Task statement: Please reproduce the entries below exactly from the line with "Instruction: Click the" through their last line, leaving out any pictures.

Provided data:
● ● ● ●

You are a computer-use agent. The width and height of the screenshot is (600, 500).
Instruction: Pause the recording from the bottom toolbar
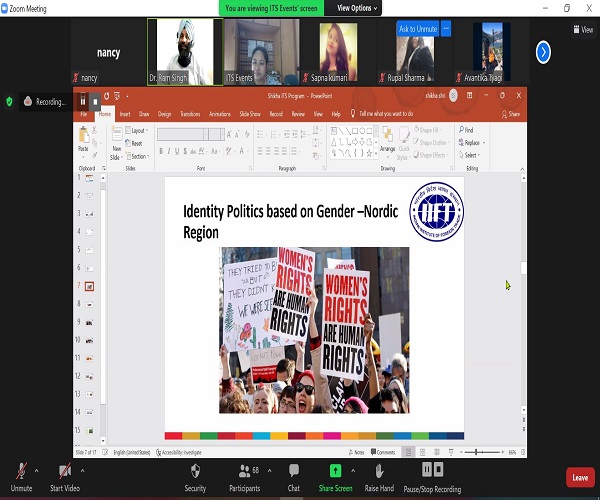point(426,469)
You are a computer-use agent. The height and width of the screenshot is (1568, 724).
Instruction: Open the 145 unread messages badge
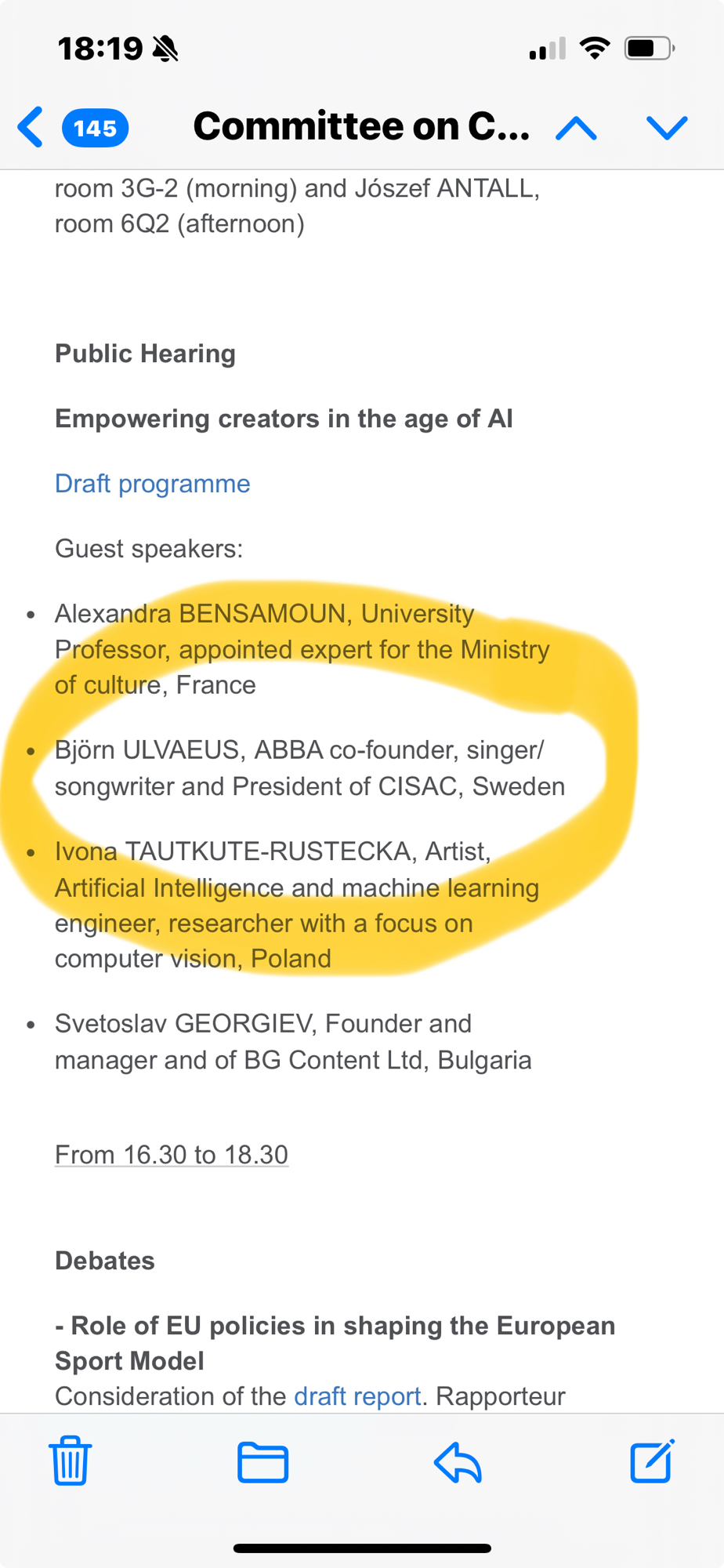click(96, 128)
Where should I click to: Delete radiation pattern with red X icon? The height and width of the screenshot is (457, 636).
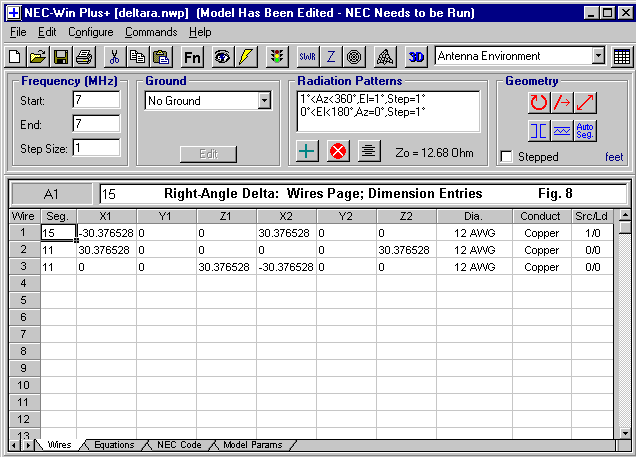338,151
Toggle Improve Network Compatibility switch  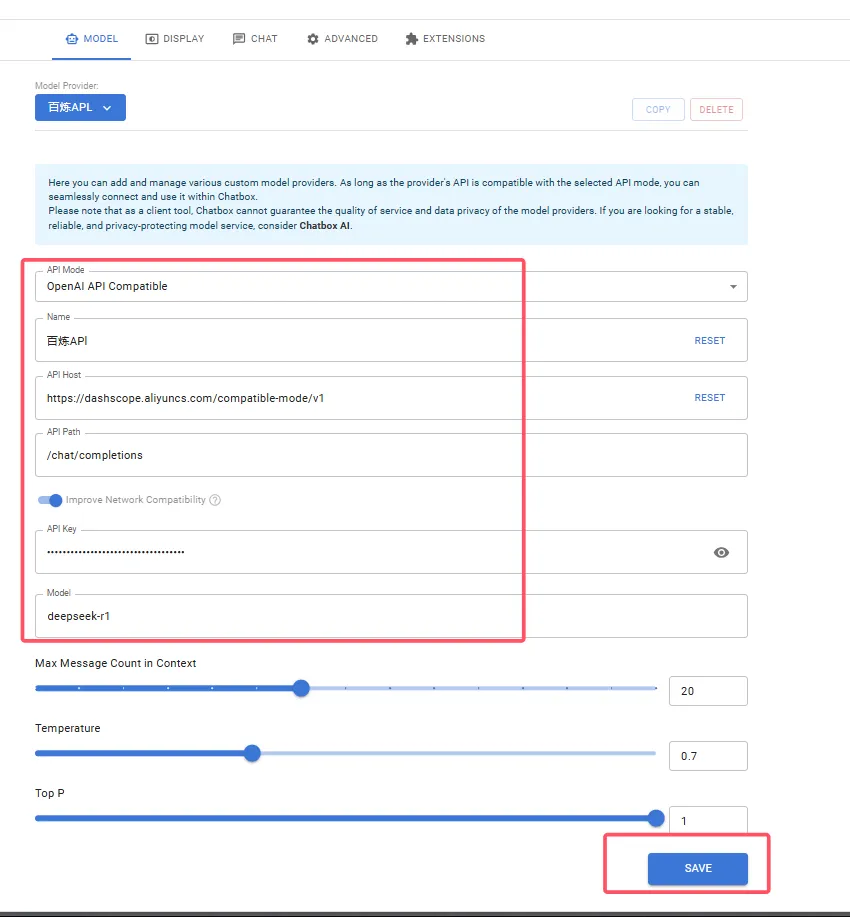50,500
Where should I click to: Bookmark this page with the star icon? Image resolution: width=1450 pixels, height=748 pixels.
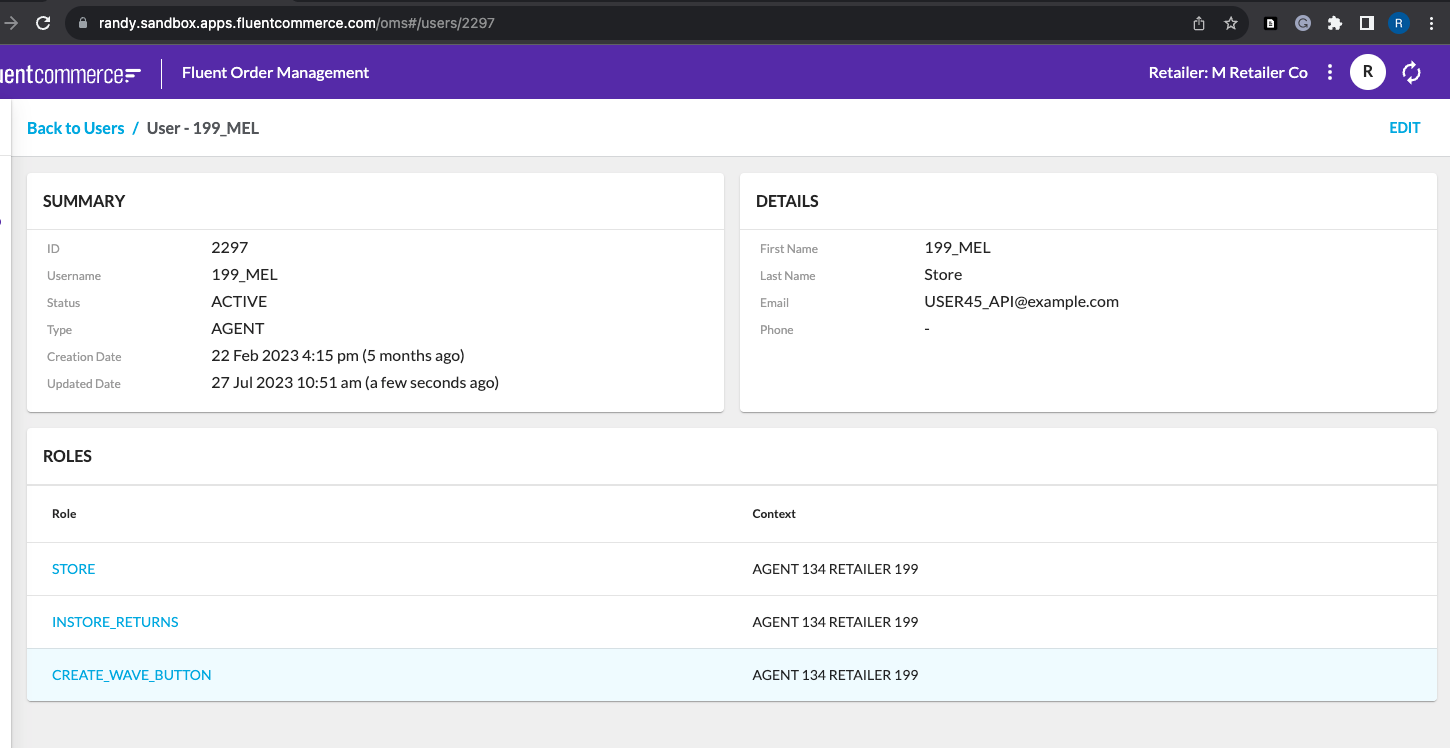pos(1231,23)
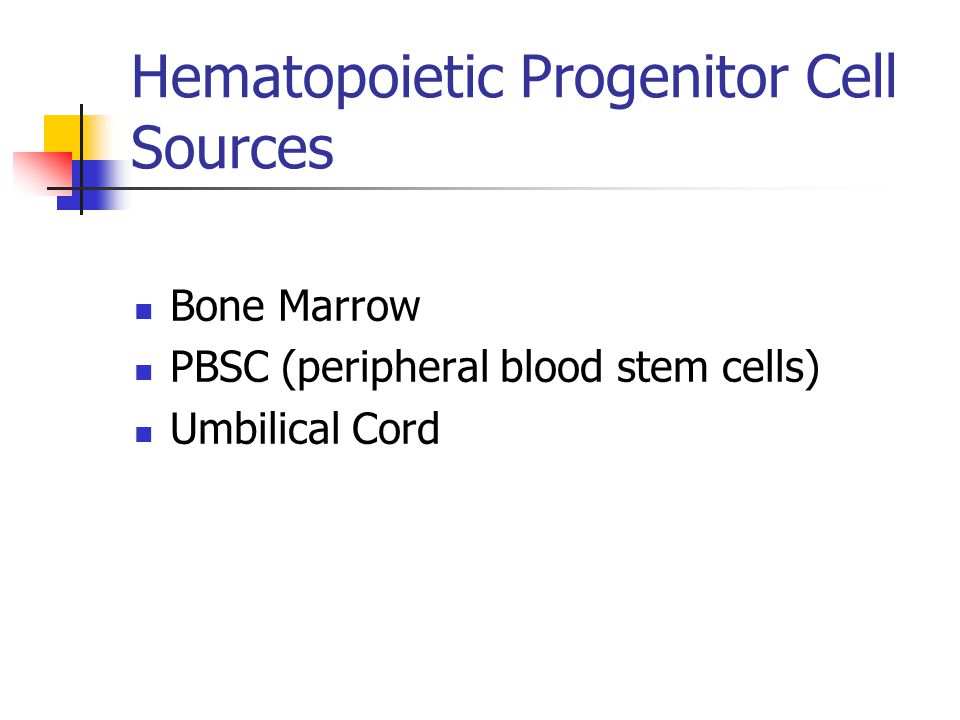Select the blue bullet before Umbilical Cord
The height and width of the screenshot is (720, 960).
tap(143, 434)
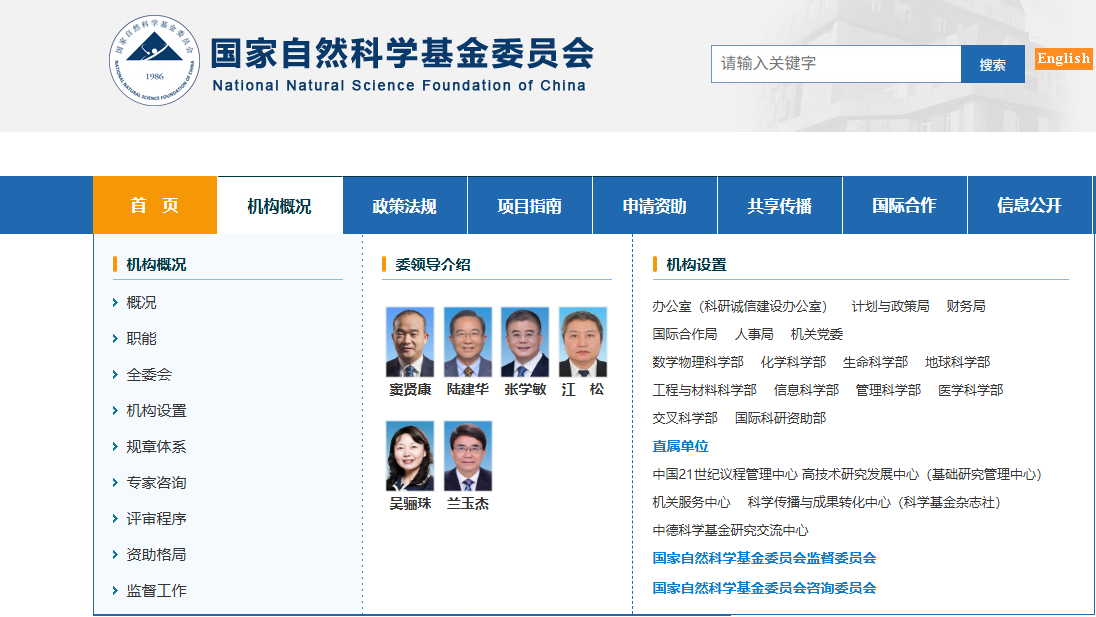Image resolution: width=1096 pixels, height=617 pixels.
Task: Focus the keyword search input field
Action: (835, 64)

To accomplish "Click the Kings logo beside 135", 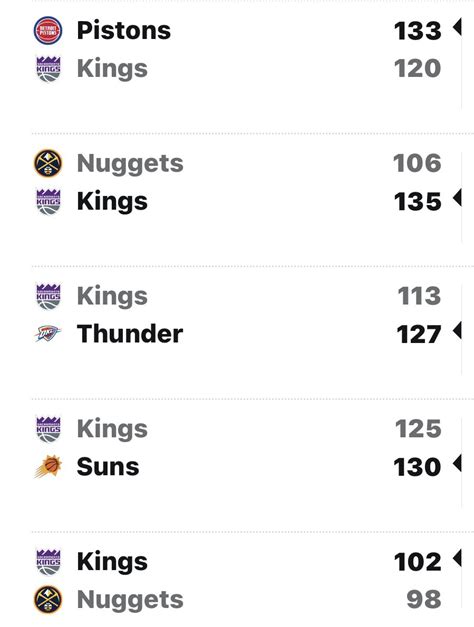I will pos(48,202).
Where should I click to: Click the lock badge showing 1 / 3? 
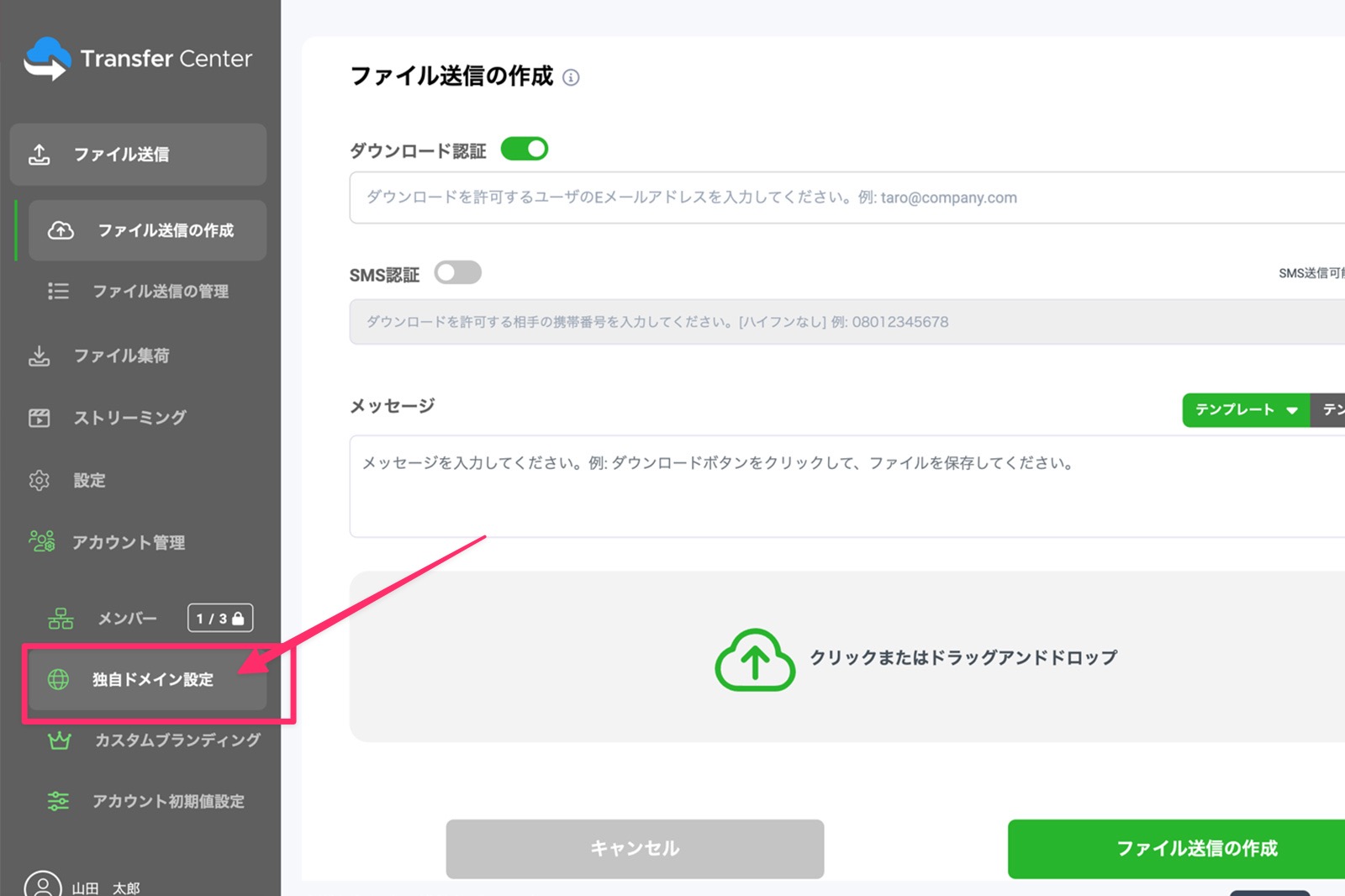(220, 618)
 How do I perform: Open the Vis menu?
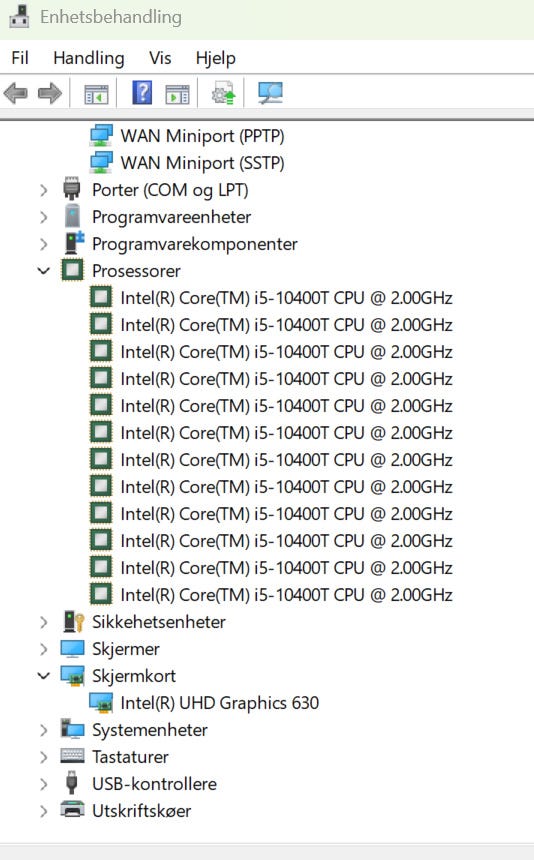point(160,58)
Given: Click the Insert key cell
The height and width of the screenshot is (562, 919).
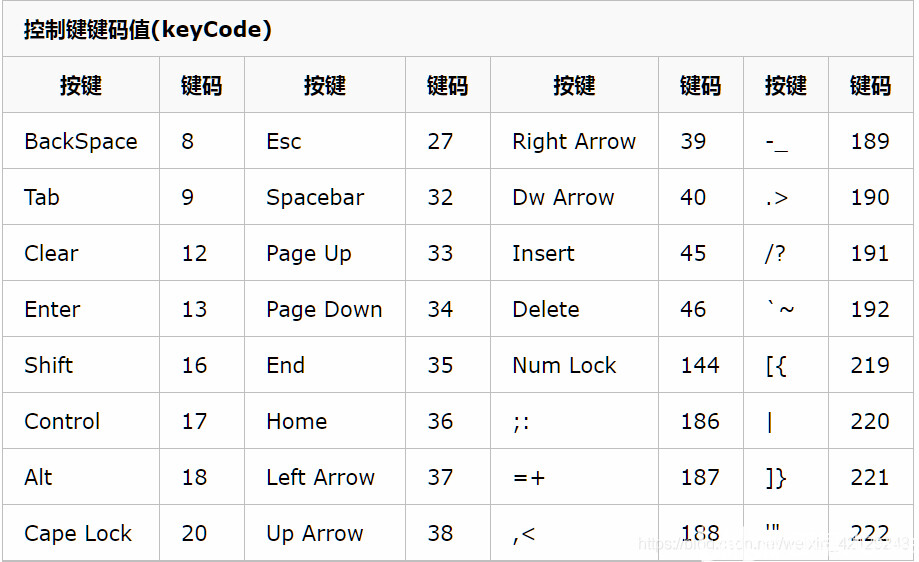Looking at the screenshot, I should pos(574,253).
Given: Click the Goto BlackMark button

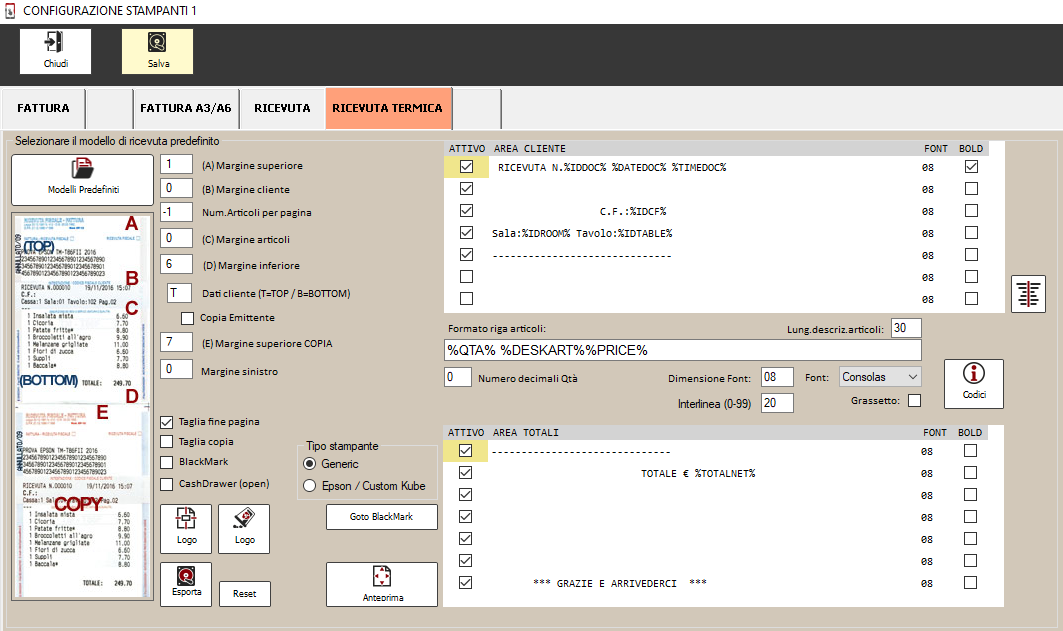Looking at the screenshot, I should (381, 517).
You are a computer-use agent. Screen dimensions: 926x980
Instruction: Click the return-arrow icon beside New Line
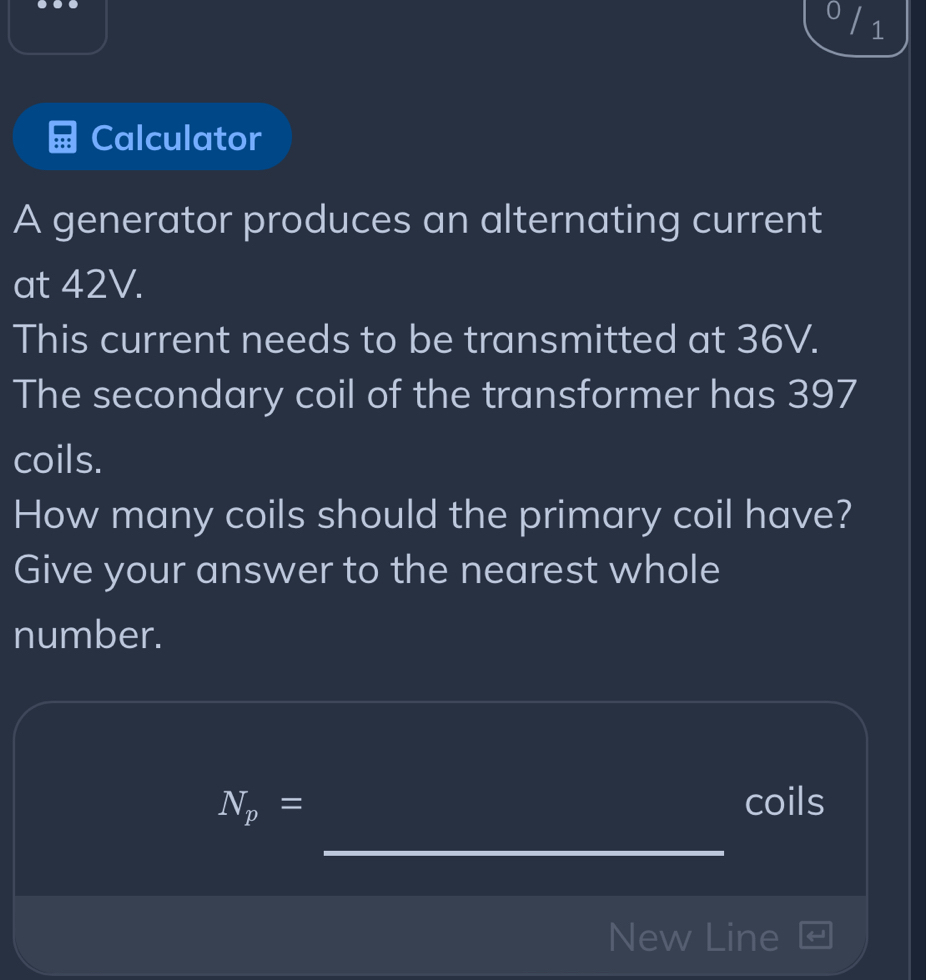[815, 936]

● ● ● ●

Task solution:
Instruction: Click the return-arrow icon beside New Line
[815, 936]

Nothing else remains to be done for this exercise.